OGM & Transgénicos

 

Os transgénicos são seres vivos criados artificialmente em laboratório que vêm trazer muitos perigos desnecessários. Perigos de saúde para as pessoas, desequilíbrios para a Natureza e impactos para a agricultura convencional e biológica devido à contaminação e aparecimento de novas pragas, além de prejuízos para a economia pelo aumento do controlo corporativo sobre a alimentação – entre outros. Muitos são os riscos e impactos que já se conhecem sem que haja qualquer vantagem para a saúde ou o ambiente.

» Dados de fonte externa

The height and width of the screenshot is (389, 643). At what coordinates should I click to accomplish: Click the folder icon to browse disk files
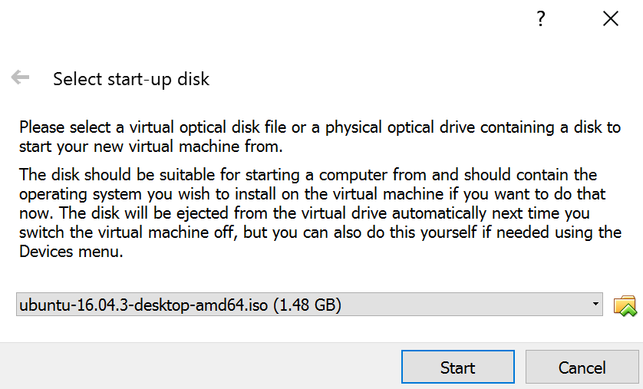click(x=625, y=306)
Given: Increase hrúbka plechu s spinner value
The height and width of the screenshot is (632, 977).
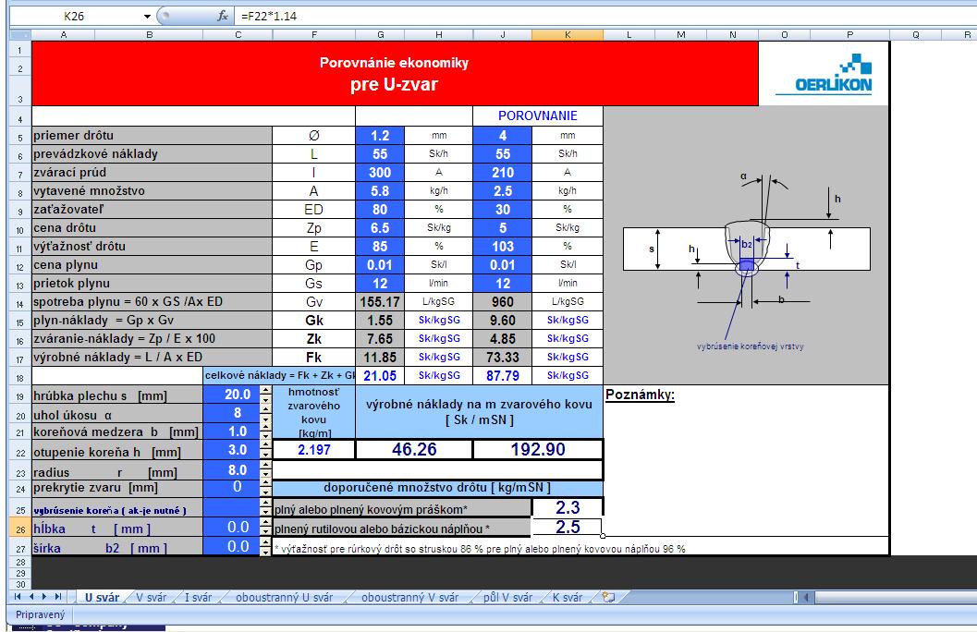Looking at the screenshot, I should point(267,391).
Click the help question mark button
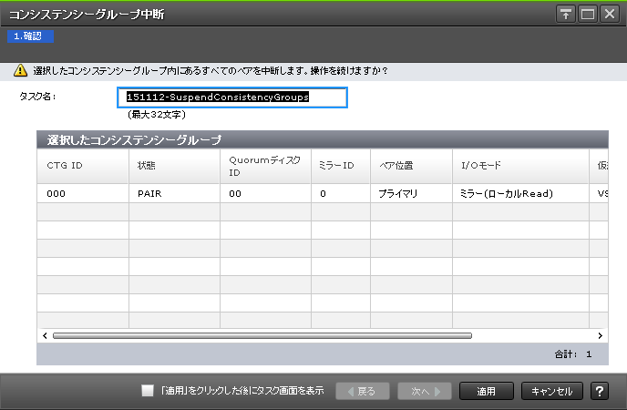The height and width of the screenshot is (410, 627). (x=600, y=391)
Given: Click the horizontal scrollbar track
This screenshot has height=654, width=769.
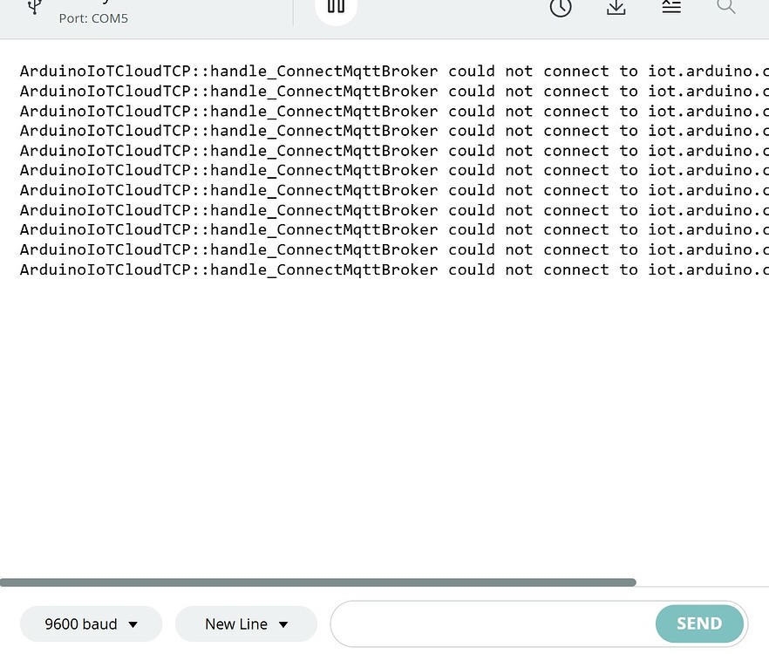Looking at the screenshot, I should (318, 582).
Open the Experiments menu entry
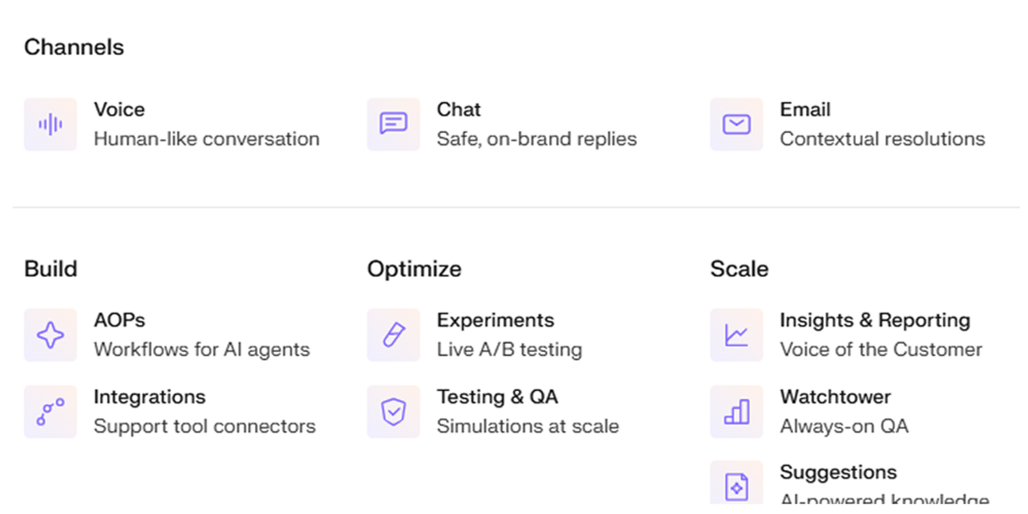The height and width of the screenshot is (514, 1028). point(495,320)
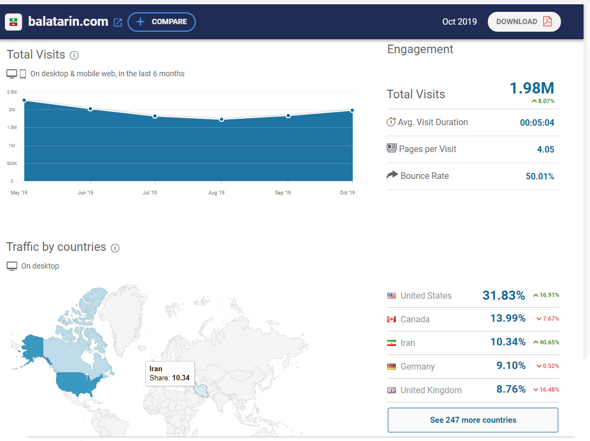Click the balatarin.com site favicon
The height and width of the screenshot is (441, 590).
[13, 22]
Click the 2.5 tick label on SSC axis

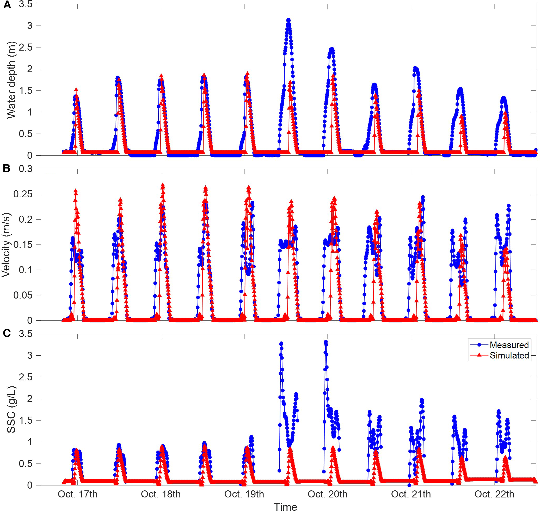[x=26, y=377]
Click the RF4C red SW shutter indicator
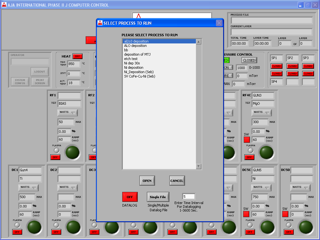Viewport: 320px width, 240px height. pyautogui.click(x=247, y=139)
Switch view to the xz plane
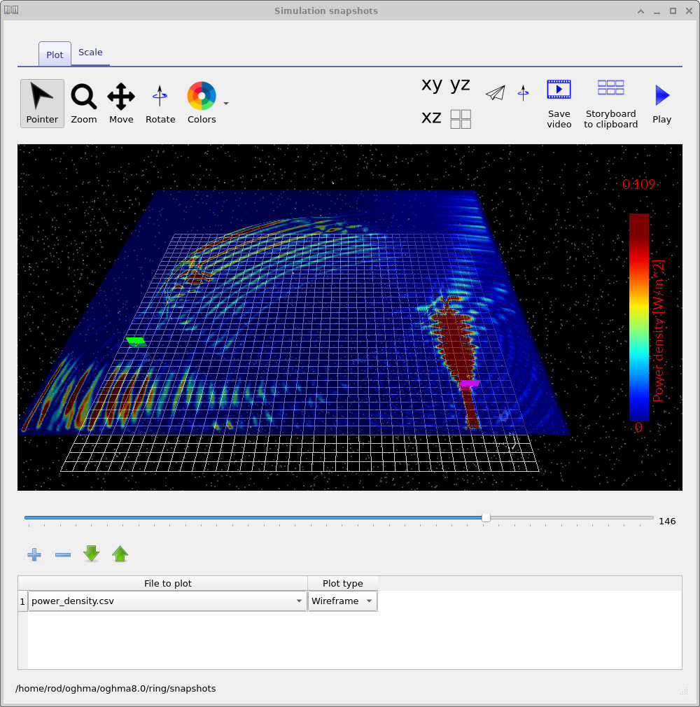Screen dimensions: 700x707 coord(431,118)
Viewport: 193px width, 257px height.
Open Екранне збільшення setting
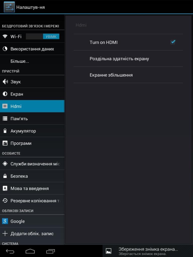pos(128,75)
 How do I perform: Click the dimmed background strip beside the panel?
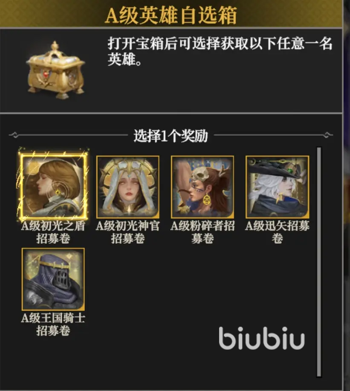point(347,196)
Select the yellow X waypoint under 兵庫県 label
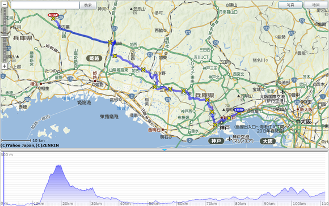 tap(207, 100)
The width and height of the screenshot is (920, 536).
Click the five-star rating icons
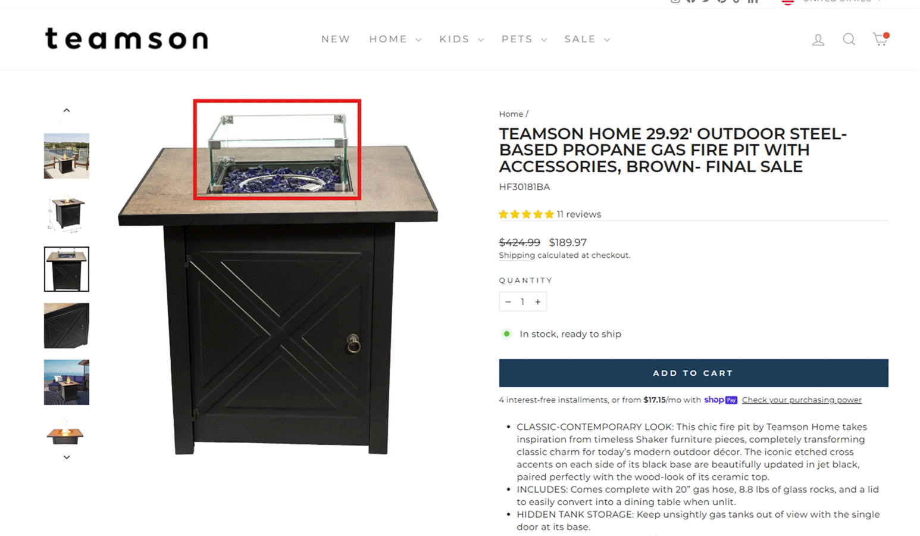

A Plataforma Transgénicos Fora é composta por 10 associações e inúmeros voluntários que apostam numa agricultura melhor para todos: cidadãos, incluindo agricultores, e todos os que não têm voz, desde o planeta aos que ainda não nasceram. Os únicos que têm a perder com o nosso trabalho são os defensores dos interesses económicos privados das multinacionais do agronegócio que procuram o lucro cego sem se preocupar com a fome, injustiça e degradação que semeiam à sua passagem.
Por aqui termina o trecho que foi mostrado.